Can you write out all of these rows again, changing every "dropdown" to "menu" and keeping everything else the same? Leave the pictures out.

#####

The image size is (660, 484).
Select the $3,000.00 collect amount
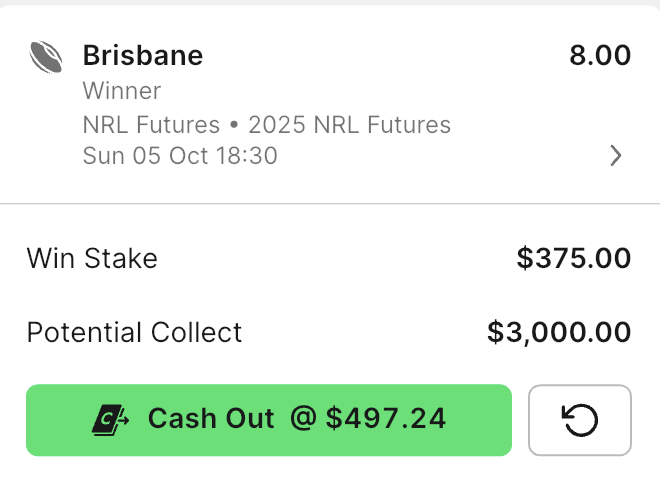(559, 332)
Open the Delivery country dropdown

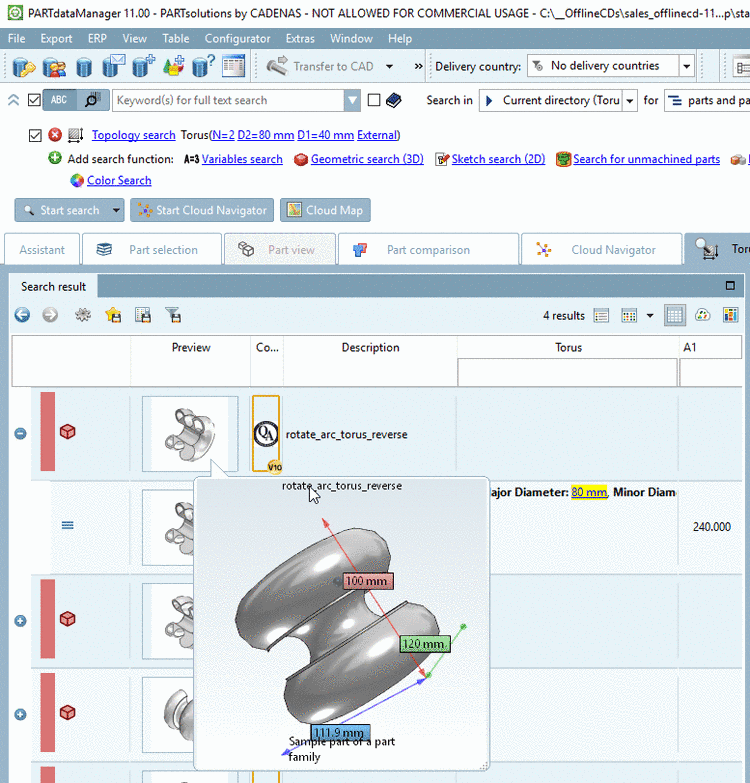click(x=686, y=66)
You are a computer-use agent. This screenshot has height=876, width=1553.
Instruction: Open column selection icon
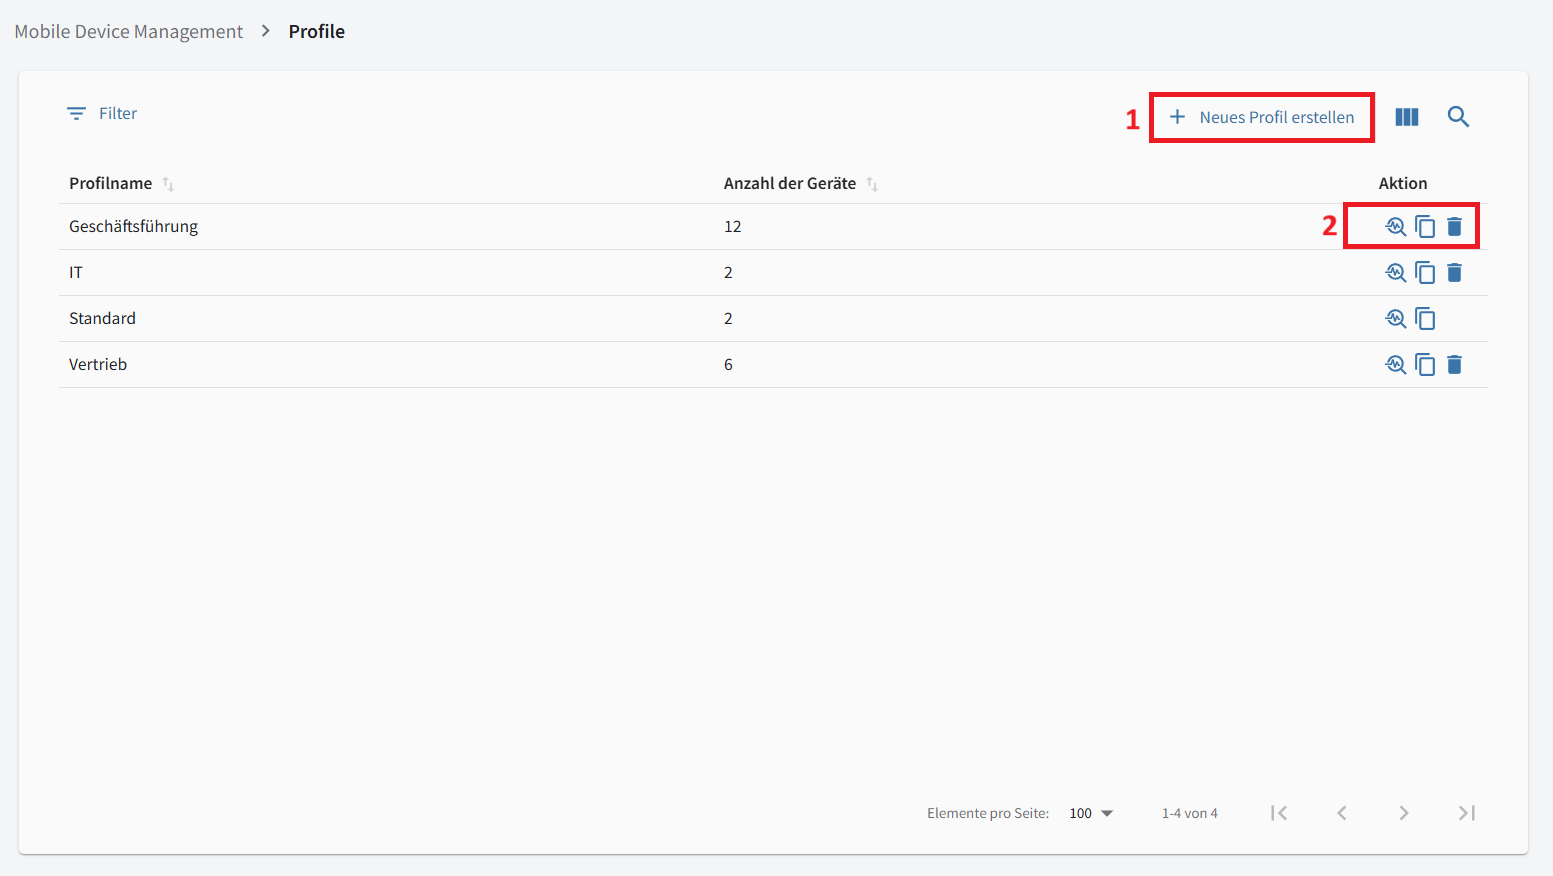point(1407,117)
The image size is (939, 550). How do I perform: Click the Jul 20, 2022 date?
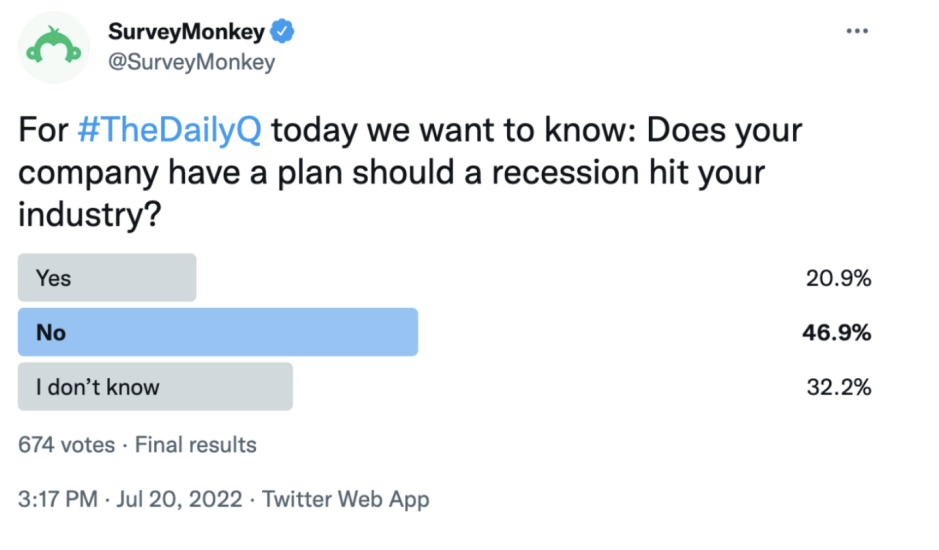point(179,499)
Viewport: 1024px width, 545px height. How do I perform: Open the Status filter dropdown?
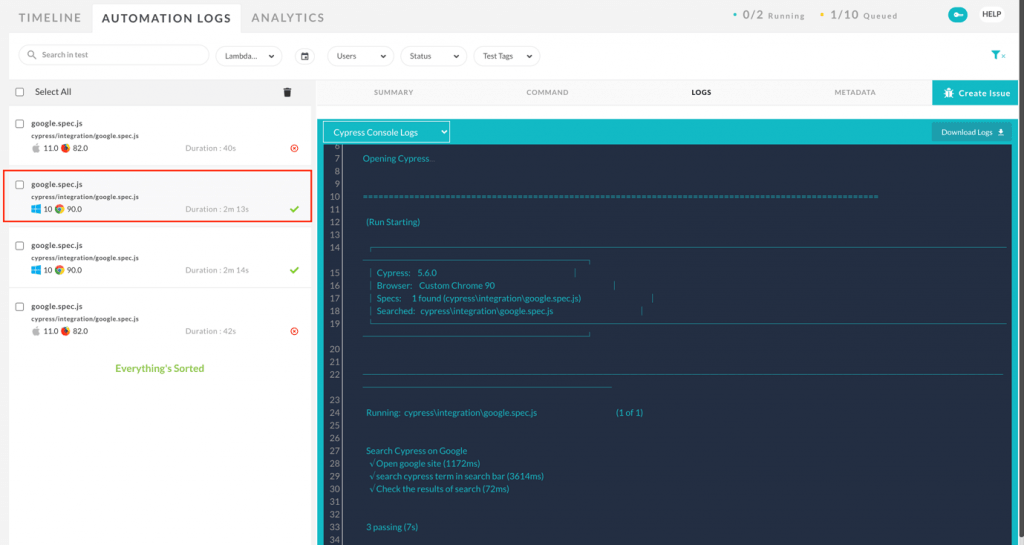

#####

__Solved problem__
The image size is (660, 484).
Select the $3,000.00 collect amount
(559, 332)
Open the Delivery country menu

click(x=686, y=66)
You are a computer-use agent. This screenshot has height=876, width=1553.
Instruction: Open column selection icon
point(1407,117)
The image size is (939, 550). How do I perform: Click the Jul 20, 2022 date?
point(179,499)
Viewport: 1024px width, 545px height. How do I perform: Open the Status filter menu?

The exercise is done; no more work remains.